SET EXERCISE :: Recast the items, from the start of the items through the line that contains "coordinates (914, 124)", as a Markdown table with the columns Row and Content. Number each line in Row, and omit blank lines.

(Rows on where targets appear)

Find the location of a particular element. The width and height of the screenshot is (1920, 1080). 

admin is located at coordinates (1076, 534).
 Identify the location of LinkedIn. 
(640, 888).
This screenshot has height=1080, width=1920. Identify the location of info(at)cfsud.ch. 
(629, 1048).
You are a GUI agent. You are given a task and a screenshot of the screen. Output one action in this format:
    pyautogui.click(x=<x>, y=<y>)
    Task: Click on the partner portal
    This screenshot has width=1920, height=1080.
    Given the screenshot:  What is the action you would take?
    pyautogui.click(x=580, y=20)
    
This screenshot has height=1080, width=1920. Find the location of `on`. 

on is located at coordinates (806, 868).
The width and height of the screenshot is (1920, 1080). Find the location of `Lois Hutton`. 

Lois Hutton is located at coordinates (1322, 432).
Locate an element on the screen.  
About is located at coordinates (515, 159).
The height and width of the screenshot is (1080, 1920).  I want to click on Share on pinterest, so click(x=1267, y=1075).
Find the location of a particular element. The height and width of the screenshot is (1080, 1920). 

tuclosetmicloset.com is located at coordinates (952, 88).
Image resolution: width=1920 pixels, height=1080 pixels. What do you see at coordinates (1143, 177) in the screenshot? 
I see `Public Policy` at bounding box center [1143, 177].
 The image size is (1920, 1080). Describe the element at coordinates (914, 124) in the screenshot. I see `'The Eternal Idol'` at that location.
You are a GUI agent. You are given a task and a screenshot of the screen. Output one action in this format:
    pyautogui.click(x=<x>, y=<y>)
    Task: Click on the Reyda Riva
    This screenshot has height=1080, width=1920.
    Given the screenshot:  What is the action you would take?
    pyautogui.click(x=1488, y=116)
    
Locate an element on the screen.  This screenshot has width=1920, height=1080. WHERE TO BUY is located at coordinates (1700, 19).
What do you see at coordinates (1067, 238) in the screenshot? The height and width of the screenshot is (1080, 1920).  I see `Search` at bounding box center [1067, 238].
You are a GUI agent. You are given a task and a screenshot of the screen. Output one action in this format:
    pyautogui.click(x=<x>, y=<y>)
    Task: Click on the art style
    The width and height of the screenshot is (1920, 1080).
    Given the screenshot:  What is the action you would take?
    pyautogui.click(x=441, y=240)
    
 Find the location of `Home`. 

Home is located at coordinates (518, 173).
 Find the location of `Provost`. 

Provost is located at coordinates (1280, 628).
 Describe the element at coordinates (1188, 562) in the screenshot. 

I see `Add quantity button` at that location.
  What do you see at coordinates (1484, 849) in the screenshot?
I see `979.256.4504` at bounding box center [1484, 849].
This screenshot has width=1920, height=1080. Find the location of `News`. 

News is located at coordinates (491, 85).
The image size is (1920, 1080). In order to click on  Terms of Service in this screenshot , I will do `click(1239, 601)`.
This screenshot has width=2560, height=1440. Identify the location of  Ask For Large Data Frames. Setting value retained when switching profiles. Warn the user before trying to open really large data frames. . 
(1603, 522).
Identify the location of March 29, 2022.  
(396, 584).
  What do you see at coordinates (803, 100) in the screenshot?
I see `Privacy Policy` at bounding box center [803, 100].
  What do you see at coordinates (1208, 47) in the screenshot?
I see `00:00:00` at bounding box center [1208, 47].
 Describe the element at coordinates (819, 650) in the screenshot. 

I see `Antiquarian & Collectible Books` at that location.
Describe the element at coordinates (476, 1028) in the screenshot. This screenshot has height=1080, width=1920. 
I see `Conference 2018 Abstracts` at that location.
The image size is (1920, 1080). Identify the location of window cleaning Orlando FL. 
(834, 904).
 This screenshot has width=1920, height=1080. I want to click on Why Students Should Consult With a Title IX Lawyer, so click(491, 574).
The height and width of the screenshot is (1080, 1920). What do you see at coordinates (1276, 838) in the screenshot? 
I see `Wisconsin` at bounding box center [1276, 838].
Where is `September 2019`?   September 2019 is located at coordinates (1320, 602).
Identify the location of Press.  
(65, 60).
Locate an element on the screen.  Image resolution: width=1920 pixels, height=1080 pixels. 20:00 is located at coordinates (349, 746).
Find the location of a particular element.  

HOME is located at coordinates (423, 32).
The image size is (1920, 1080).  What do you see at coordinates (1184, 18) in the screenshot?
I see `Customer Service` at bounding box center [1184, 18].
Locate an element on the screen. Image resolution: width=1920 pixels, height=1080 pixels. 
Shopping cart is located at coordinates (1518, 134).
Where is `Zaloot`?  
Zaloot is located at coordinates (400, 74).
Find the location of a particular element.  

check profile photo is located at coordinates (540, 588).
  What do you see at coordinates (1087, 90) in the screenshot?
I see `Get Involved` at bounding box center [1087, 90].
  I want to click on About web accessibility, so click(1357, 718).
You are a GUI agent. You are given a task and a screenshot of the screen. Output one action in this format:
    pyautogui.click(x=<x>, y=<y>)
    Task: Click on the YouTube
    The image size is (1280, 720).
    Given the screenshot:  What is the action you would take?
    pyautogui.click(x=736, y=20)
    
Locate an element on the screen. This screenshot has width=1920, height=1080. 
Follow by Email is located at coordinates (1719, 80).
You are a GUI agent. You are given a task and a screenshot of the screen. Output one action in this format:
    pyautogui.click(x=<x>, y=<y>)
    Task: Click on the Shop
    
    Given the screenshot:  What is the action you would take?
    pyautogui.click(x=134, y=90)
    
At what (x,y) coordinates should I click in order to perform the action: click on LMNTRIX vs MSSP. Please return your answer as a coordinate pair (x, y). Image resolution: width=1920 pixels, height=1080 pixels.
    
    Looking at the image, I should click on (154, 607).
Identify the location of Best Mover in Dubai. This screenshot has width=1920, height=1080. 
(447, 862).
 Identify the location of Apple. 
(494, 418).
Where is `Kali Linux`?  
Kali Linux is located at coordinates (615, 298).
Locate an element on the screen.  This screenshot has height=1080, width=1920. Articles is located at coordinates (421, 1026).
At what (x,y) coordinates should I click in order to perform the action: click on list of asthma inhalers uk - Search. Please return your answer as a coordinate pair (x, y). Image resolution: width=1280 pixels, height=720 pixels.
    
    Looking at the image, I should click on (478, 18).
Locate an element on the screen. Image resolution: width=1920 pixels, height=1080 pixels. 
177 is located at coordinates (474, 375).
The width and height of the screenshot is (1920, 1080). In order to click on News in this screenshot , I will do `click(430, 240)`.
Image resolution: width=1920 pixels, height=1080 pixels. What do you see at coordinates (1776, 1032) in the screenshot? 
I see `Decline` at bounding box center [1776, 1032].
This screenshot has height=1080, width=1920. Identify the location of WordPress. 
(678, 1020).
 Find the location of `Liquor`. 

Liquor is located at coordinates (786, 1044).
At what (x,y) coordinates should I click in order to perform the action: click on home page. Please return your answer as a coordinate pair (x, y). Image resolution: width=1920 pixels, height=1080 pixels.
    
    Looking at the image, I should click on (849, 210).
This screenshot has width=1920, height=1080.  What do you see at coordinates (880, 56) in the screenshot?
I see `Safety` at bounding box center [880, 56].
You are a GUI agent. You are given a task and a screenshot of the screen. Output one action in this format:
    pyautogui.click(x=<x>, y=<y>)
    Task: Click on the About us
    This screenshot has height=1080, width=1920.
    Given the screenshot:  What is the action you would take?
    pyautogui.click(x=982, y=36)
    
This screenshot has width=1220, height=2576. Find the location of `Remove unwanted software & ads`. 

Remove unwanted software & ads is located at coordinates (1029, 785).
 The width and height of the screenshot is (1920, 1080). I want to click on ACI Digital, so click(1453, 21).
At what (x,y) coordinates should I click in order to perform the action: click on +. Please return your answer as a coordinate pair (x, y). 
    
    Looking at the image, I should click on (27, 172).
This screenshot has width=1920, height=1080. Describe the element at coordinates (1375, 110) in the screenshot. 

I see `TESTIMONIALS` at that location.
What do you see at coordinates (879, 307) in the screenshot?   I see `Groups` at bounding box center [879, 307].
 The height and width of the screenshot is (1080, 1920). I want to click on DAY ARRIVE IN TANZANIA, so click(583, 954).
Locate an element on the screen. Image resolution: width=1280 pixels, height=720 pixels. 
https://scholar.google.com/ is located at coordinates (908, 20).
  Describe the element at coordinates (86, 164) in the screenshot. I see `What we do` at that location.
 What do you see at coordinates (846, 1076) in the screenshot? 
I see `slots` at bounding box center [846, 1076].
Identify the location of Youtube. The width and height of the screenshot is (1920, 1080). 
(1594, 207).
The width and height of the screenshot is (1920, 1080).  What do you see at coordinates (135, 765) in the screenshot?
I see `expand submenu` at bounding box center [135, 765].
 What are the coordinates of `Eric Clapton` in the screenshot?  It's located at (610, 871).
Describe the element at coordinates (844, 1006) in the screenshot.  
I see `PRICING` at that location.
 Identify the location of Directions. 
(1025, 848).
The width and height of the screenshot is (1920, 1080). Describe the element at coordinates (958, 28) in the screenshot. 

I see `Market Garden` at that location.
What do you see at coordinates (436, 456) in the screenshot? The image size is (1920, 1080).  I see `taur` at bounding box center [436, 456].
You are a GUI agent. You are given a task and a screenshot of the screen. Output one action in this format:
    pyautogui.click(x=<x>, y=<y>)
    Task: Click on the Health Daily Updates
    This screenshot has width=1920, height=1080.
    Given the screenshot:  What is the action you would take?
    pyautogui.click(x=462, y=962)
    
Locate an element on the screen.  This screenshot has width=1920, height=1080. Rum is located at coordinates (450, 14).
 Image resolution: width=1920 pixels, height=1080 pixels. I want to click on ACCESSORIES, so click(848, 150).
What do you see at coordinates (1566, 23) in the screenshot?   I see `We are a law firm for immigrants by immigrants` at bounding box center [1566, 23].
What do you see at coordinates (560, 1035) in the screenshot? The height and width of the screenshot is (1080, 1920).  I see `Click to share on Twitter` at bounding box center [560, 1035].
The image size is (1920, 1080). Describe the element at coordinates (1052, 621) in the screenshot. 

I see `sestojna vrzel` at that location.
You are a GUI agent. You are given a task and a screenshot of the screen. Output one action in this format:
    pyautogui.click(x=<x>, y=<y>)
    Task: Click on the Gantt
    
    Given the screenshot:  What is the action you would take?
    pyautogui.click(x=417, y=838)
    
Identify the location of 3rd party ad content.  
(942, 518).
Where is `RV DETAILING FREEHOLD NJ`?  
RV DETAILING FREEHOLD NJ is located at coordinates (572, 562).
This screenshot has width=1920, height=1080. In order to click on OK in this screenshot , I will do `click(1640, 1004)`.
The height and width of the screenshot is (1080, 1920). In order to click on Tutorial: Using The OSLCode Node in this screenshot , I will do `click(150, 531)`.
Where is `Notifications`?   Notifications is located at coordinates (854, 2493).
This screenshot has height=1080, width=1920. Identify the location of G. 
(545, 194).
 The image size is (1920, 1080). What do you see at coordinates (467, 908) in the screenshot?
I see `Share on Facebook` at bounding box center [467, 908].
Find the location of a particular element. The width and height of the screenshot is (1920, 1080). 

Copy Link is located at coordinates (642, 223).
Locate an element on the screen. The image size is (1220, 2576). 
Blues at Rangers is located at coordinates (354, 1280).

REPLY ::
| Row | Content |
|---|---|
| 1 | Find the location of a particular element. The width and height of the screenshot is (1920, 1080).  |
| 2 | admin is located at coordinates (1076, 534). |
| 3 |  Identify the location of LinkedIn.  |
| 4 | (640, 888). |
| 5 | This screenshot has height=1080, width=1920. Identify the location of info(at)cfsud.ch.  |
| 6 | (629, 1048). |
| 7 | You are a GUI agent. You are given a task and a screenshot of the screen. Output one action in this format: |
| 8 |     pyautogui.click(x=<x>, y=<y>) |
| 9 |     Task: Click on the partner portal |
| 10 |     This screenshot has width=1920, height=1080. |
| 11 |     Given the screenshot:  What is the action you would take? |
| 12 |     pyautogui.click(x=580, y=20) |
| 13 | This screenshot has height=1080, width=1920. Find the location of `on`.  |
| 14 | on is located at coordinates (806, 868). |
| 15 | The width and height of the screenshot is (1920, 1080). Find the location of `Lois Hutton`.  |
| 16 | Lois Hutton is located at coordinates (1322, 432). |
| 17 | Locate an element on the screen.   |
| 18 | About is located at coordinates (515, 159). |
| 19 | The height and width of the screenshot is (1080, 1920).  I want to click on Share on pinterest, so click(x=1267, y=1075). |
| 20 | Find the location of a particular element. The height and width of the screenshot is (1080, 1920).  |
| 21 | tuclosetmicloset.com is located at coordinates (952, 88). |
| 22 | Image resolution: width=1920 pixels, height=1080 pixels. What do you see at coordinates (1143, 177) in the screenshot?  |
| 23 | I see `Public Policy` at bounding box center [1143, 177]. |
| 24 |  The image size is (1920, 1080). Describe the element at coordinates (914, 124) in the screenshot. I see `'The Eternal Idol'` at that location. |